De los pequeños tesoros compartidos, guardo el tacto constante y seguro de la mano de Raúl, siempre fría, agarrando firme la mía, hasta que a fuerza de no despegarse, parecían ir a fundirse en el sudor común. Su presencia siempre cercana. Muchas veces aún sin saber que estaba, como escudo inexpugnable. Custodio generoso de cualquier mal que pudiéramos sufrir.  Cuando en cualquier oportunidad que tenía de ganarse un patacón se acercara a algún recado, no le daban los pies para llegarse de vuelta. Respiraba al comprobar que no nos habían sucedido daño irreparable alguno. Y si algún accidente sufrí en sus ausencias, bien sabe dios que fue muy a pesar del Manoel. Que si bien es cierto que disfrutaba durante aquellos ratos de autoridad, sin poder disimular su satisfacción, también es verdad que la sola mirada de reproche de Raúl, podía tenerlo sufriendo hasta que llegara la absolución o el olvido. Aunque esto último tardaba bastante más.
Ejercía aquella tiranía Manoel manteniéndome en una especie de asfixia, abrazándome por el cuello sin soltarme ni un minuto, mientras con la otra mano, y a fuerza de capones y tirones de la ropa, martirizaba al pobre Pepiño. Siempre con alguna idea peregrina cruzándole esa cabeza suya de traste. En la imposibilidad de moverse del escalón de la calle, la mirada implorando la llegada que le salvara de aquella pena, para dejarle al menos salir a perseguir algún gato. 
autor: Ruth Matilde Anderson
Aunque esto ya sucedía después. 
Los primeros días de mis días, los viví cobijada en un pequeño carretillo. En él mi madre apañó para que no echara de menos ni un colchón ni el calor. Antes del amanecer, cuando ya ella tenía que estar de camino hacia la playa, y una vez me había amamantado ya, me dejaba amparada entre los catres de mis hermanos compartiendo sueños y calor. Para cuando yo los despertara, solo tendrían que levantarse, y con el carretillo, al galope, llevarme donde mi madre, que pudiera alimentarme de nuevo, coincidiendo casi siempre con las primeras luces del día.
Que mi madre consiguiera aquel trabajo nada tenía que ver con la suerte. La suerte, como el pan o la honra, hay que trabajarla y ganarla cada día.

Nuestro padre, como tantos de sus compañeros, desde niño tuvo que aprender lo que era ganarse el pan. Y cuando hubo para él, nadie que estuviera a su alrededor había de aguantarse la tripa vacía. Como regla oro, de igual manera se repartía la generosidad de la mar, que se sabía apechugar cuando lo único que había era escasez. Y conociendo a quien pasaba necesidad, no había de pedirlo para que se le llevara a compartir sudores y miedos, mareas y coda.

No tuvo la ocasión de escucharle el adiós a mi madre en vida. Superstición. Pero tampoco había ese pequeño sitio donde dejar vivir el miedo. Estaría, no digo yo que no. Pero a fuerza de tenerlo siempre delante... 

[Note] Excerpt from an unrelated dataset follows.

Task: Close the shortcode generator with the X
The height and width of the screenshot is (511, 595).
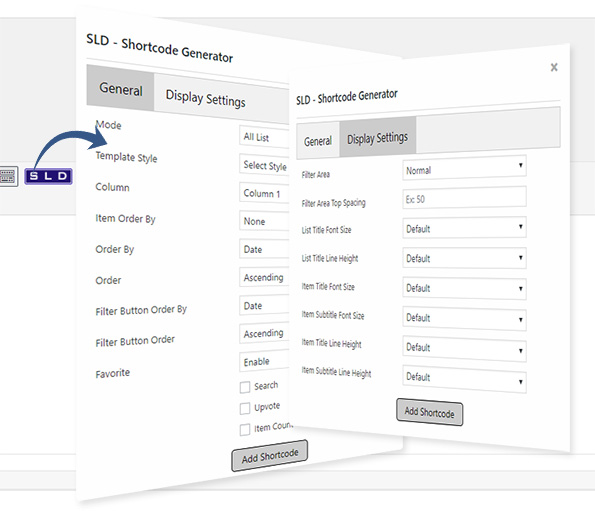Action: pyautogui.click(x=554, y=67)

A mi madre no le quedó el pobre consuelo de besarle o abrazarle, aunque fuera a su cuerpo y su frío después de que su alma hubiera sido llevada a fundirse con el mar. 
Ahora ya poco o nada me importa ser creída, porque ¿quien mejor que yo va a saber de mi verdad? La compañía de mi padre siempre estuvo conmigo. Sin llamarlo. Sin forzarlo. Sin necesidad de que yo le pensara. Y las veces que creí que apenas me quedaba alguna, su fuerza me dio fuerza. Desde el frío del mar en el que yace, su cariño ha amparado siempre mi alma, y muchas veces sentí como su calor me amparaba. Igual que mi amor lo sustentaba. Estuviera donde estuviera, le llegaba.